Todo o falar, num certo sentido, é falar «em público», porque há sempre alguém presente quando nós falamos. Falar «em particular» é, em última análise, falar consigo mesmo. Uma tal pessoa merece a nossa simpatia, ou até talvez nos deixe alarmados.
No entanto, o assunto «falar» é tão importante, e é tal o seu significado, que se torna difícil fazer-lhe toda a justiça. Tendo afirmado que falar «em público» é provavelmente uma designação incorreta, que pode levar muitas pessoas, aliás inteligentes e experientes, a adquirir um certo número de técnicas assombrosas sobre a maneira de falar «em público», tenho de dizer agora o que é que o termo não implica. Não implica meramente a capacidade de falar com confiança, não implica meramente um consciencioso à-vontade num palanque ou a espontaneidade para falar sem receios em qualquer ocasião. Em resumo, a educação da fala não consiste num exibicionismo de tribuna.

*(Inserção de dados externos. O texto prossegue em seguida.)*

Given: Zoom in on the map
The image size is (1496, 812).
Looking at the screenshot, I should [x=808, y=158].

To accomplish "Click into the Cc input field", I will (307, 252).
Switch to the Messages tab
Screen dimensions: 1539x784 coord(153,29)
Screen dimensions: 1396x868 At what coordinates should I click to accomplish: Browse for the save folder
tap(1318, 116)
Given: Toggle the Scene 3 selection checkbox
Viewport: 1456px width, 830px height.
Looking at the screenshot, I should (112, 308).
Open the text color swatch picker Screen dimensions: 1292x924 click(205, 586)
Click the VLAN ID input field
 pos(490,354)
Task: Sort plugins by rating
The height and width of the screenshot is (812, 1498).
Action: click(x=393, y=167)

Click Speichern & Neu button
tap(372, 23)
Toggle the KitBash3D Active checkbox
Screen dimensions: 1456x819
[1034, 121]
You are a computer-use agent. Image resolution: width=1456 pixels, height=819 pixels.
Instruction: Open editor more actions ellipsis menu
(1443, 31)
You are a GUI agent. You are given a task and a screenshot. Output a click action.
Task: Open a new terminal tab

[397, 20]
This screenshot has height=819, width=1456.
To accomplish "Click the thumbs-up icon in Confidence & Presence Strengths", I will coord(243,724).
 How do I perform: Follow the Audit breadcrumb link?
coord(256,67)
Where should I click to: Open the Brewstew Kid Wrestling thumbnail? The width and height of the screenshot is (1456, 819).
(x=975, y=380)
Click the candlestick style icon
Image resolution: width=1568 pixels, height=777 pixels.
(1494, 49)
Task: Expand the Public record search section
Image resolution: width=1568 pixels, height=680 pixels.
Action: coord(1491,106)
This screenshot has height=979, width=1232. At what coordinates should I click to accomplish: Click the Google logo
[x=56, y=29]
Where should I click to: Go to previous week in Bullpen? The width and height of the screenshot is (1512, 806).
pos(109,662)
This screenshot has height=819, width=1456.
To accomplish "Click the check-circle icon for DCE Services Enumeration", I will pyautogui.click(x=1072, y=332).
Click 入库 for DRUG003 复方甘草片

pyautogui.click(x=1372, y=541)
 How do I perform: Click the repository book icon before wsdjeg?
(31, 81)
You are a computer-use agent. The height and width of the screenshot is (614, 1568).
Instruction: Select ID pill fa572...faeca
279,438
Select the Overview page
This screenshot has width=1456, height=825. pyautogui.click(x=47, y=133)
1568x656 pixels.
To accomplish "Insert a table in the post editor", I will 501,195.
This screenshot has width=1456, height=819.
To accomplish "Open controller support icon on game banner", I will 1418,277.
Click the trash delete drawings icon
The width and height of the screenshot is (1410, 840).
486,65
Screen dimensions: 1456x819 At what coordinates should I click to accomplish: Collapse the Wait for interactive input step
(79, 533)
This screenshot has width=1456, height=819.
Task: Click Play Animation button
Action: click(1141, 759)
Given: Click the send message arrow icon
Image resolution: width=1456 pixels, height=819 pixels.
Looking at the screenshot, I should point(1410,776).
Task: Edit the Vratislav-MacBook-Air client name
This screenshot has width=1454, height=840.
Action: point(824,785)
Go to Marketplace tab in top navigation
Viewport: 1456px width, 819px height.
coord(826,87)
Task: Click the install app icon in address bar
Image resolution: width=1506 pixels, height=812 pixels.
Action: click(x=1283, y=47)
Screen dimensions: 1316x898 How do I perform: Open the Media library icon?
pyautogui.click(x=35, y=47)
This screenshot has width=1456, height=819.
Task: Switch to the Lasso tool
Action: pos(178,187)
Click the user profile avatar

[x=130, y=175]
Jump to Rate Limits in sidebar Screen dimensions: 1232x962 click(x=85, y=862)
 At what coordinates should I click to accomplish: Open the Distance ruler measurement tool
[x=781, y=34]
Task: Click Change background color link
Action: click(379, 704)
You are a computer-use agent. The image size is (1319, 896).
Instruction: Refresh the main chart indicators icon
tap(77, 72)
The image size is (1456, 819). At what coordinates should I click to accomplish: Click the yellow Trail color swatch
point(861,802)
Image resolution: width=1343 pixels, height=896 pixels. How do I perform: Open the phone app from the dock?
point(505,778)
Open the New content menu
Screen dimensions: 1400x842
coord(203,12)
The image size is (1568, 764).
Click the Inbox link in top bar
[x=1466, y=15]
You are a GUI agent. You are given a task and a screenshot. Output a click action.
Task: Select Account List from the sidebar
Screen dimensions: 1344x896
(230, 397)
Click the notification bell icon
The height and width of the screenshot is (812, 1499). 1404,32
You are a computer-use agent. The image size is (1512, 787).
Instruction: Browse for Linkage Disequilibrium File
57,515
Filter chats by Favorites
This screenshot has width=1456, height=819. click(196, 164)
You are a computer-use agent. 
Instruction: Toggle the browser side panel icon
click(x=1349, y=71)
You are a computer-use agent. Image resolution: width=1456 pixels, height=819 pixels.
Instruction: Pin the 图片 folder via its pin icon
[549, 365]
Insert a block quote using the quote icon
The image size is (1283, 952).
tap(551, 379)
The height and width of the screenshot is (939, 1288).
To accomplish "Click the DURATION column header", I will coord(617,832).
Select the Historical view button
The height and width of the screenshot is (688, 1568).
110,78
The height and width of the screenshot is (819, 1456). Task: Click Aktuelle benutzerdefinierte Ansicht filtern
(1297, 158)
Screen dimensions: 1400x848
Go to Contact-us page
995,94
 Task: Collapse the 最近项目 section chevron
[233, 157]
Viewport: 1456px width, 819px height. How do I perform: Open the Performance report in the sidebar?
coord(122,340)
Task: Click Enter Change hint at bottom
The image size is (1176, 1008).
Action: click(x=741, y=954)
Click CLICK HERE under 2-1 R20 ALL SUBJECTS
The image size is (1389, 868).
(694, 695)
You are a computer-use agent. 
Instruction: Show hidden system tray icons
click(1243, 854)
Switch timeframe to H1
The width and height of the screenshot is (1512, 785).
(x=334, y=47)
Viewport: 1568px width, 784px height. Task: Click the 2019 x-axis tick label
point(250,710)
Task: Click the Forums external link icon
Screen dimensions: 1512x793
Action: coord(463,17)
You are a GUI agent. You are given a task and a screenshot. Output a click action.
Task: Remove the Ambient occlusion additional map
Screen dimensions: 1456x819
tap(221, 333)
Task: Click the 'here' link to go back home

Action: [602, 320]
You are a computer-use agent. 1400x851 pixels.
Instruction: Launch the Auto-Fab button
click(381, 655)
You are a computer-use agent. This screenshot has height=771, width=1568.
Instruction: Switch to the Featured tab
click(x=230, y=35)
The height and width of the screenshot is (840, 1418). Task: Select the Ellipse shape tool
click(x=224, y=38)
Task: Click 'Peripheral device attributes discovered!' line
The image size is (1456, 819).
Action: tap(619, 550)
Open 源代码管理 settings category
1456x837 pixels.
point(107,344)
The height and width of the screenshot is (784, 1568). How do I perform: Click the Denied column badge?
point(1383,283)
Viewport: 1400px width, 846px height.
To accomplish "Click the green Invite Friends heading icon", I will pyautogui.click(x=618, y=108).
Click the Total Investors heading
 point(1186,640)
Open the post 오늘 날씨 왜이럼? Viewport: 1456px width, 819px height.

Devo fazer notar que a educação da fala nos proporciona vantagens não apenas educativas, mas também pessoais. As vantagens pessoais, especialmente com uma prática constante, são:

  1. uma pessoa pensa mais claramente;
  2. melhora a sua aparência;
  3. melhora a sua voz;
  4. melhora o seu poder de concentração;
  5. amplia os seus interesses.

Não há qualquer mistério na fala eficaz e na troca de ideias com os amigos. Falar claramente e de um modo conciso é ao mesmo tempo uma arte e uma habilidade. Não é uma qualidade nata ou um atributo de poucos; qualquer pessoa, praticamente, com uma aplicação inteligente, pode dicidir-se a falar com vigor e de modo convincente. Falar «em público», como na TV, não é uma questão de gestos estudados e de «declamação»; exige uma maneira própria, direta, simples, sem truques oratórios ou declamatórios.

Consideramos os dois componentes orador e auditório. Os problemas de um orador são diferentes dos de um escritor, embora os dois utilizem símbolos verbais. Um escritor depende da sintaxe. A ordem em que põe as suas palavras sugere a entoação, a pausa e a ênfase. Um orador traz consigo toda a sua personalidade e todo o comportamento possível para a tribuna, e com isto reforça as palavras e as ideias que exprime. O seu comportamento na tribuna aumenta ou diminui o valor da sua expressão. Falta dizer que em televisão como em rádio, a adaptação às exigências de um auditório requer, naturalmente, uma seleção conveniente do valor psicológico das palavras capaz de persuadir ou despertar qualquer atitude emocional particular.